SET PROBLEM 1
Could you retype, word for word, the part of the Ecolab–Holchem piece that opens with the words containing "The CAT's judgment" and closes with "18 December 2018."?
SET PROBLEM 2
Which calendar dates appear in the Ecolab–Holchem piece?

TEXT SECTION
——————————
Introduction

On 21 April 2020 the Competition Appeal Tribunal (CAT) dismissed a challenge by Ecolab, Inc of the Competition and Markets Authority's (CMA's) decision in its final report on Ecolab's completed acquisition of The Holchem Group Limited (Holchem),(1) including in relation to the CMA's required divestiture remedy.(2)

The CAT's judgment confirms the CMA's ability to reject proposed remedies where it does not have a high degree of confidence that they will effectively address identified competitive concerns.

In addition, the required divestiture remedy highlights the potential risks that purchasers face if they complete transactions without obtaining UK merger clearance and these transactions are subsequently investigated by the CMA.

Ecolab's completed acquisition of Holchem

On 30 November 2018 Ecolab completed its acquisition of Holchem, with Ecolab informing the CMA of the acquisition on 18 December 2018.
——————————
DATASET CONTENT

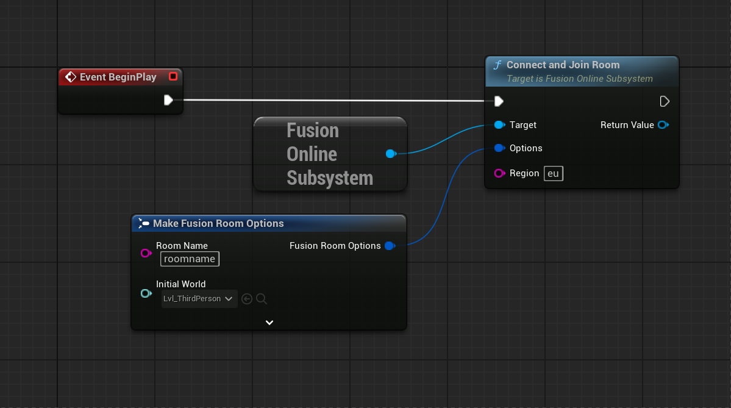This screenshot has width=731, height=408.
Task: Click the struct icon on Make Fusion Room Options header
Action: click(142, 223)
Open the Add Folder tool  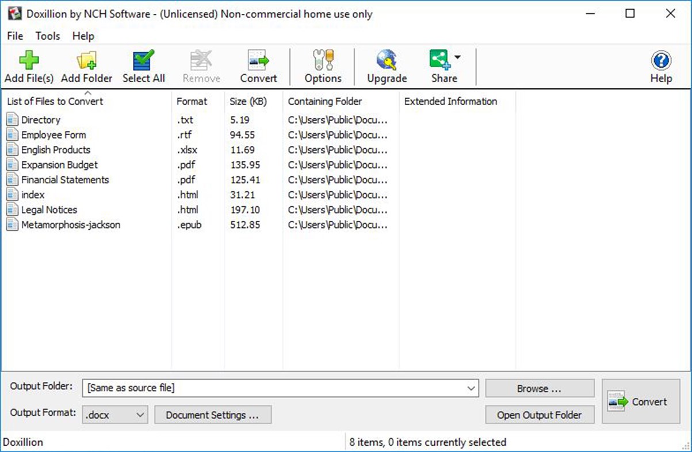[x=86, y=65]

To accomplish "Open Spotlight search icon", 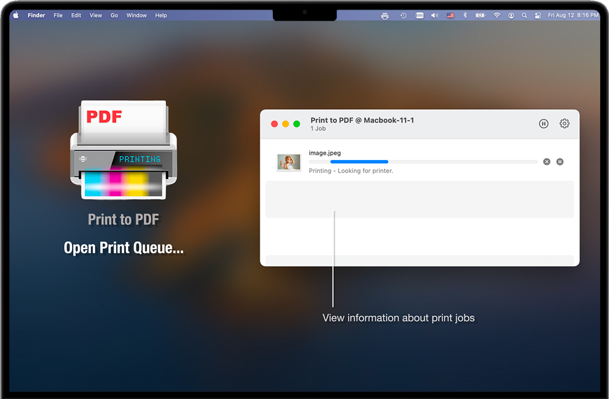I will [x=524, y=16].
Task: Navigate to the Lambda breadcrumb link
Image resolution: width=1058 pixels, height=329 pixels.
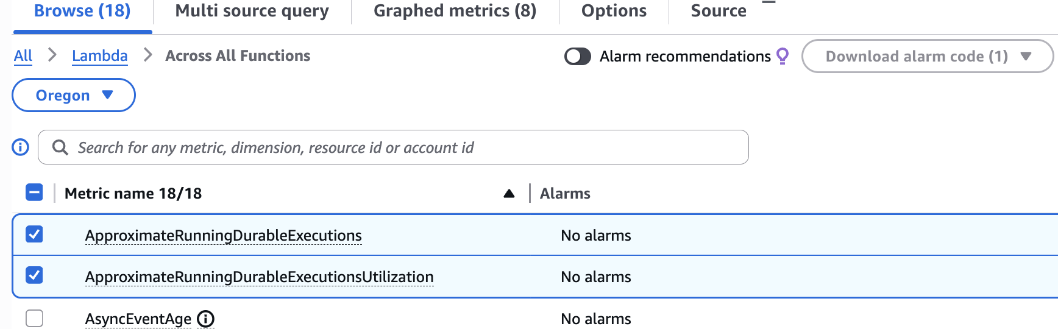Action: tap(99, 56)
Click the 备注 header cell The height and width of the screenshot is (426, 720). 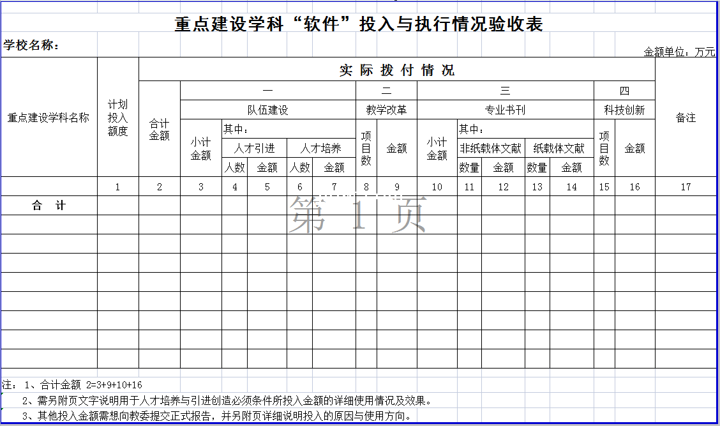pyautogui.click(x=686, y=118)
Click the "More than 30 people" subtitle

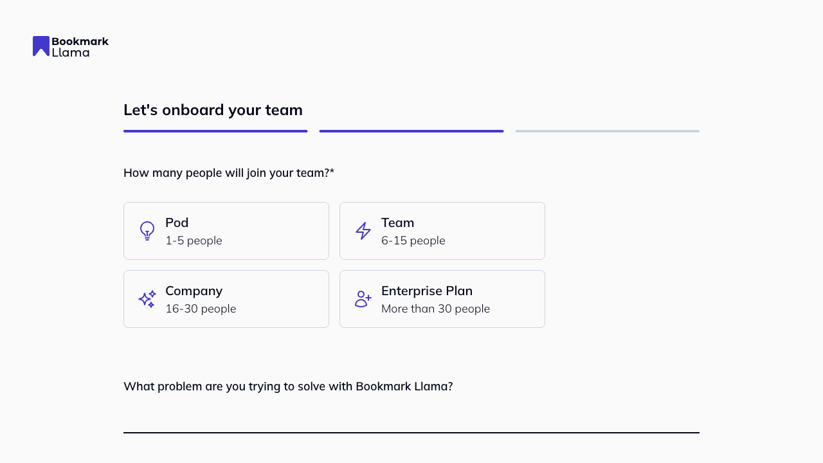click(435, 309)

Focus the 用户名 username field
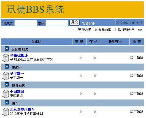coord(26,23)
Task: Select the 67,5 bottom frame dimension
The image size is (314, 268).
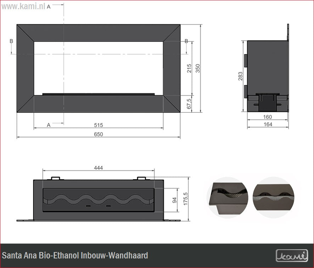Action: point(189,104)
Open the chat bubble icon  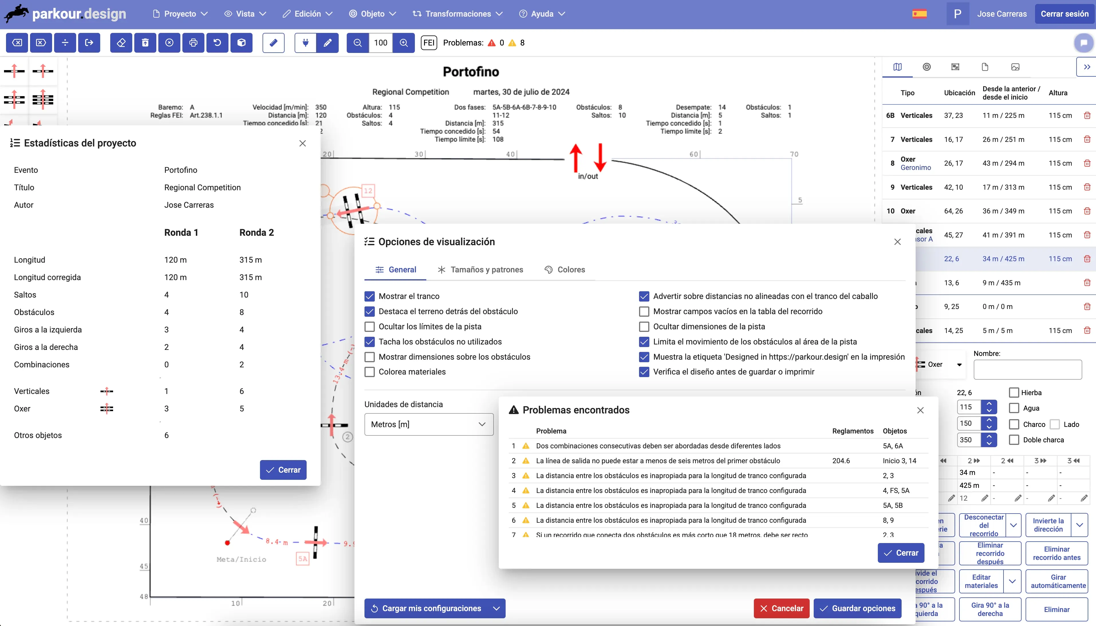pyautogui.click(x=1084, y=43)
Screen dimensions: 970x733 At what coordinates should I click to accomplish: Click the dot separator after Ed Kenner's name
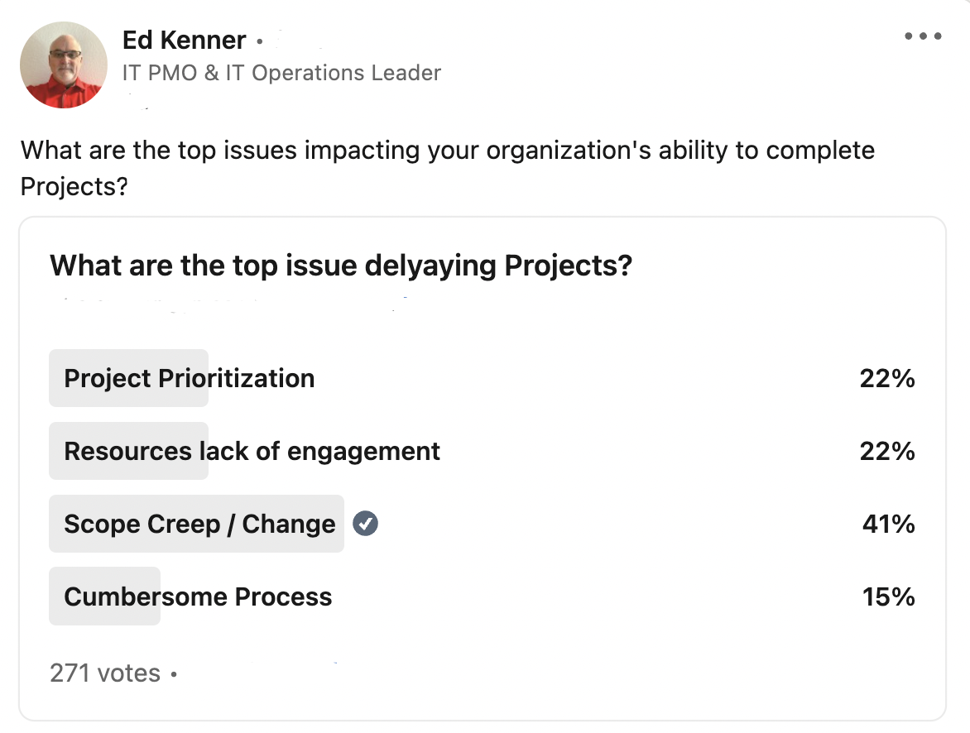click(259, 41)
——————————
EXPECTED ANSWER 1
The CAT's judgment confirms the CMA's ability to reject proposed remedies where it does not have a high degree of confidence that they will effectively address identified competitive concerns.

In addition, the required divestiture remedy highlights the potential risks that purchasers face if they complete transactions without obtaining UK merger clearance and these transactions are subsequently investigated by the CMA.

Ecolab's completed acquisition of Holchem

On 30 November 2018 Ecolab completed its acquisition of Holchem, with Ecolab informing the CMA of the acquisition on 18 December 2018.

EXPECTED ANSWER 2
- 21 April 2020
- 30 November 2018
- 18 December 2018